Artikel 5 Gemengd-3
5.1 Bestemmingsomschrijving
De voor 'Gemengd-3' aangewezen gronden zijn bestemd voor
-
a. spoorwegvoorzieningen, waaronder al dan niet ondergronds gelegen trein- en tramsporen met bovenleidingen, perrons en bijbehorende voorzieningen;
-
b. openbaar vervoer station met bijbehorende voorzieningen;
-
c. voet- en fietspaden;
-
d. groenvoorzieningen;
-
e. water;
-
f. ondergrondse parkeervoorzieningen in maximaal 3 lagen met inbegrip van expeditie en fietsenstallingen (met reparatievoorziening) en al dan niet boven peil gelegen in- en/of uitritten;
-
g. een onderdoorgang;
-
h. toegangsportalen, ontluchtingsmiddelen en daarmee vergelijkbare bouwwerken;
-
i. viaduct ten behoeve van voetgangersverkeer, ter plaatse van de aanduiding 'brug';
-
j. kiosk;
-
k. geluidwerende voorzieningen;
-
l. tunnels ten behoeve van het gemotoriseerd verkeer met in- en/of uitritten;
één en ander met de daarbij behorende bouwwerken, geen gebouwen zijnde en overige voorzieningen.
5.2 Bouwregels
5.2.1 Gebouwen
Voor het bouwen van gebouwen gelden de volgende regels:
-
a. de gebouwen dienen binnen het op de plankaart aangegeven bestemmingsvlak te worden gebouwd;
-
b. de gronden mogen volledig worden bebouwd;
-
c. de hoogte van de gebouwen mag niet meer bedragen dan op de plankaart is aangegeven;
-
d. tot een hoogte van 15 meter mogen er binnen een strook van 11 meter gerekend uit het hart van het naast bij gelegen spoor, geen gebouwen worden opgericht;
-
e. beneden peil is een ondergrondse parkeervoorziening in maximaal 3 lagen toegestaan;
-
f. binnen het bestemmingsvlak dient een onderdoorgang met een minimale hoogte van 4,5 meter in stand te worden gehouden, met dien verstande dat de spoor- en tramverbindingen hierdoor niet mogen worden belemmerd. Pilaren ten behoeve van de bovengelegen spoorwegvoorzieningen en het openbaar vervoer station zijn toegestaan.

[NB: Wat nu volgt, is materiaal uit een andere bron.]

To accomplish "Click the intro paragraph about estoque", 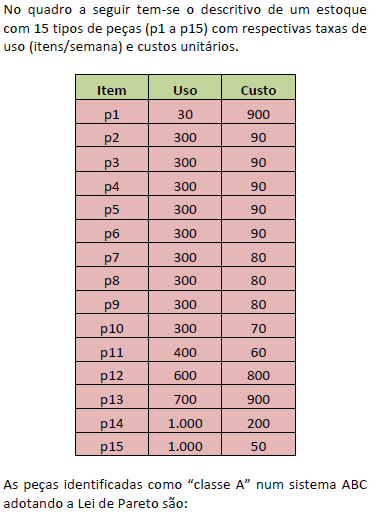I will [x=185, y=28].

5.2.2 Bouwwerken geen gebouwen zijnde
Voor het bouwen van bouwwerken, geen gebouwen zijnde, gelden de volgende regels:
-
a. voor een bouwwerk, geen gebouw zijnde rechtstreeks ten behoeve van de geleiding, beveiliging en regeling van het verkeer ten hoogste 15 meter;
-
b. voor overige bouwwerken, geen gebouw zijnde, anders dan rechtstreeks ten behoeve van de geleiding, beveiliging en regeling van het verkeer, ten hoogste 5 meter;
-
c. ter plaatse van de aanduiding 'brug' is een brug ten behoeve van langzaam verkeer toegestaan.
5.3 Nadere eisen
Het bevoegd gezag is gerechtigd bij het verlenen van een omgevingsvergunning nadere eisen te stellen ten aanzien van de situering van in- en uitritten, alsmede in- en uitgangen ten behoeve van ondergrondse parkeervoorzieningen vanuit het oogpunt van stedenbouwkundige inpasbaarheid en verkeersveiligheid.

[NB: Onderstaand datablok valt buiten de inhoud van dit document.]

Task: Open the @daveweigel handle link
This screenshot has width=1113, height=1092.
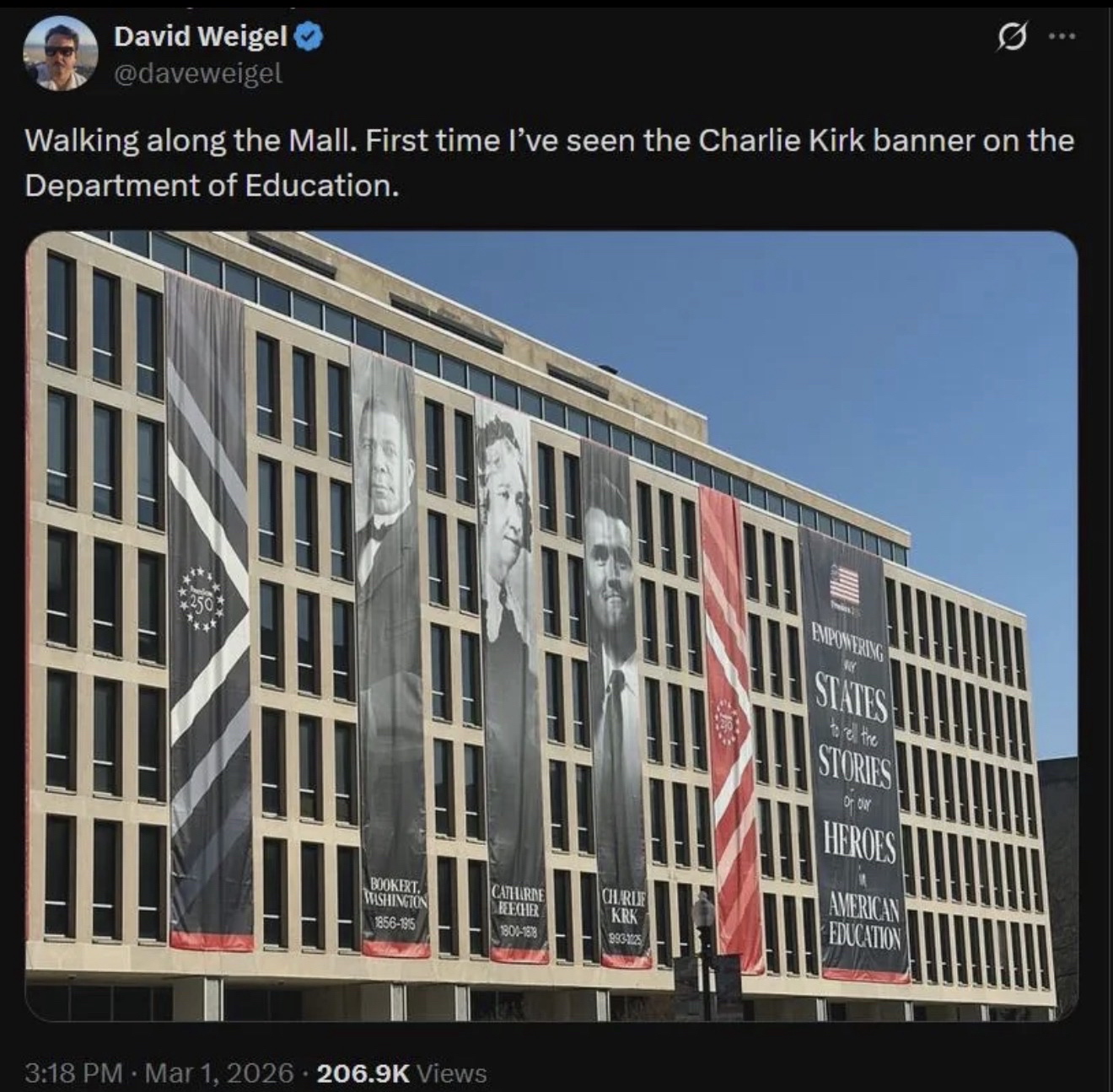Action: [197, 73]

5.4 Afwijken van de bouwregels
Het bevoegd gezag kan afwijken toestaan van het bepaalde in:
-
a.
5.2.1 onder d waarbij ten aanzien van de in die regel opgenomen hoogte een geringere afstand tot de sporen kan worden aangehouden, mits de belangen van de spoorwegen zich daar niet tegen verzetten;
-
b.
5.2.1 onder e ten behoeve van het vergroten van de ondergrondse parkeergarage met maximaal 1 laag.